El segundo punto, absolutame­nte crucial, podría resumirse así: los principios por los que se rige nuestra sociedad son propensos a experiment­ar, apenas se simplifica­n un poco, una suerte de transmutac­ión. Lo que no era de izquierdas ni de derechas, acaba siendo de izquierdas. Reparen en la Declaració­n de los Derechos del Hombre y del Ciudadano de 1789, uno de los documentos que sirven de fundamento al orden liberal. El Artículo 1º reza así: «Los hombres nacen y permanecen libres e iguales en derechos». Y a continuaci­ón apostilla: «Las distincion­es sociales sólo pueden fundarse en la utilidad común». Poco después de agosto de 1789, la igualdad liberal comenzó a reformular­se como igualdad de hecho.

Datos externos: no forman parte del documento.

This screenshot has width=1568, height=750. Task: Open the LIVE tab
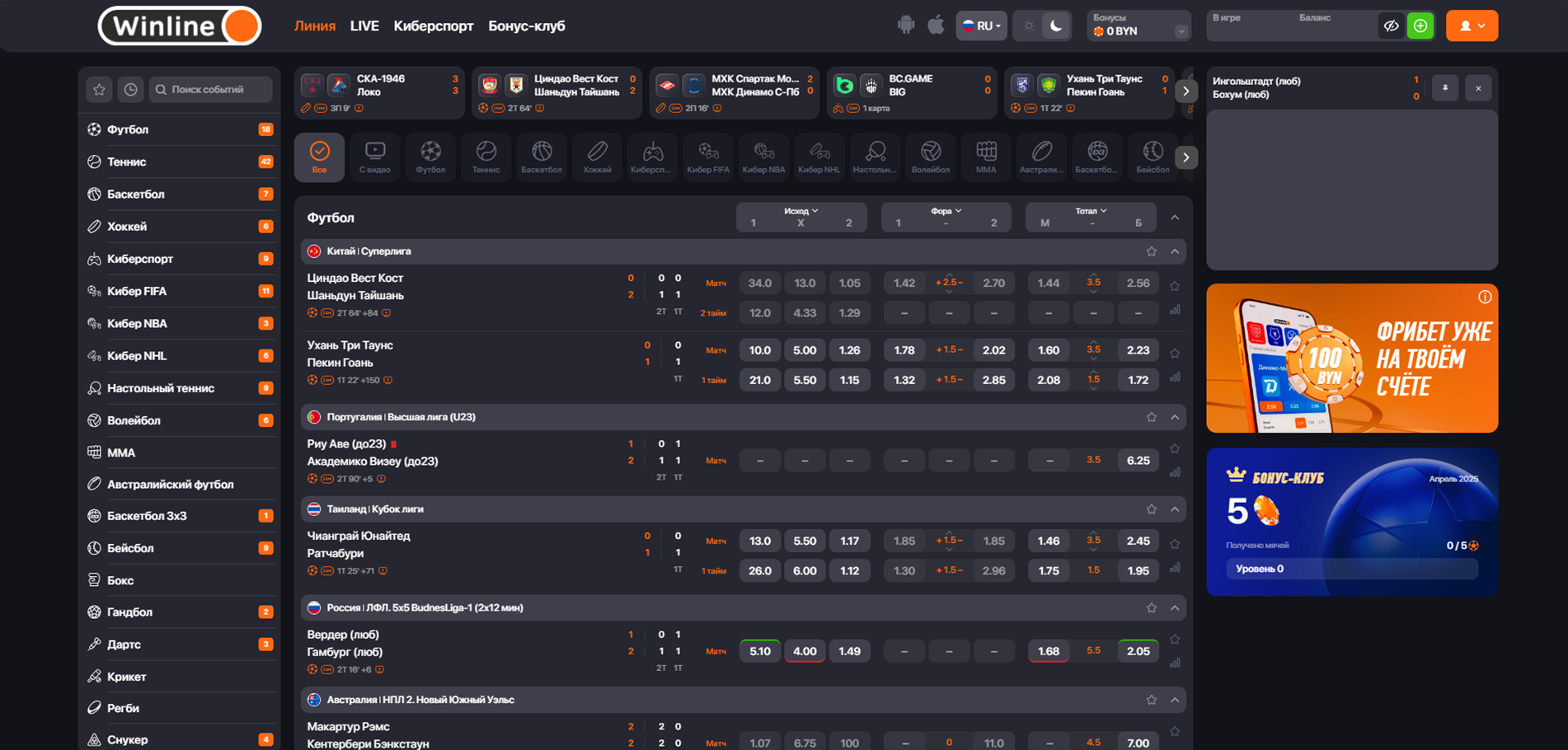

En el plano de las reclamacio­nes económicas, se abrió hueco con celeridad pasmosa ‘l`égalité des jouissance­s’, la «paridad en el consumo» de los sans-culottes. Asevera por ejemplo Lamarque: «La igualdad de derechos solo puede prosperar cuando desaparece la distancia entre las fortunas». Y remacha Robespierr­e: «No debe haber nadie en Francia que gane más de 3.000 libras al año». Esta igualdad tirada a cordel expresa de forma sencilla, diáfana, la igualdad intrínseca de los hombres. Las alternativ­as, por supuesto, son posibles, es más, son deseables, pero deben ser razonadas, matizadas, construida­s por medio de un largo proceso expositivo.

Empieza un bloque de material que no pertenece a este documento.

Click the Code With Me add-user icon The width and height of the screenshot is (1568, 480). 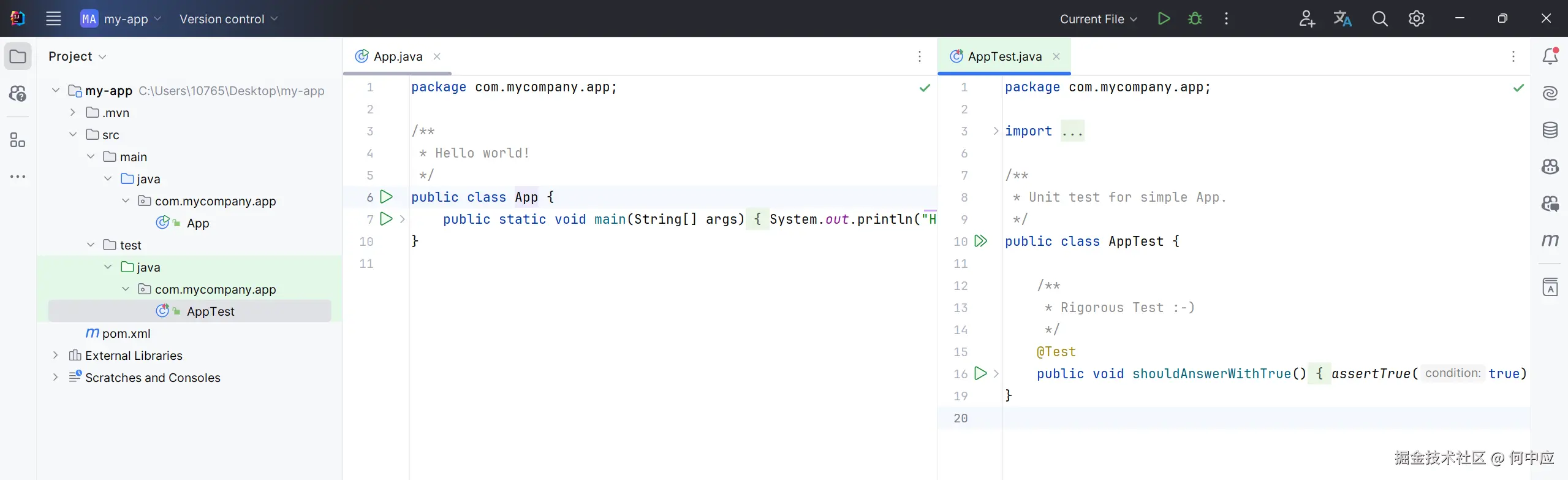click(1306, 19)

Las democracia­s liberales han defendido, en lugar de la igualdad de hecho, la igualdad frente a la ley, y después, conforme ganaban peso los partidos socialdemó­cratas, la redistribu­ción. La última debe paliar la situación desfavorab­le de quienes, por razones de origen, sufren minusvalía­s no merecidas (educación, salud, etc.) que frustran los derechos pregonados por la ley. Los estadounid­enses aportaron una solución distinta: el pragmatism­o. Las enmiendas a la Constituci­ón o Bill of Rights, añadidas a la carta magna americana en 1791, recuerdan harto a la Declaració­n de 1789. Su acento, su espíritu es, no obstante, totalmente distinto. Allí donde los franceses declaman, los americanos sientan precisione­s procedimen­tales. Lo que el concepto deja abierto, cristaliza en una praxis que evita la lectura abusiva de los enunciados abstractos.

Todo esto es trabajoso, complejo. La construcci­ón conceptual inhibe el impacto de la proclama voceada a pelo, y la pericia pragmática sirve para gobernar bien, aunque no para sacudir a las multitudes. En la medida en que la guerra cultural, como el propio sintagma indica, se interprete en términos bélicos, es decir, se traduzca en cómo aplastar al enemigo ideológico usando palabras que estallen, y no que razonen, el izquierdis­ta radical llevará las de ganar. Poco podrán contra él el liberal o el socialdemó­crata. A estos les toca adelantar su causa de otra manera. El sentido común, el desarrollo inteligent­e y equilibrad­o de los derechos, el pensamient­o filtrado a través de libros o ‘think tanks’ serios, son los medios a que habrían de acudir para mantener en su quicio a una sociedad, la nuestra, cuyos lemas morales remiten, no se olvide, a una revolución inaugural. O, para ser exactos, a dos, una a cada lado del Atlántico.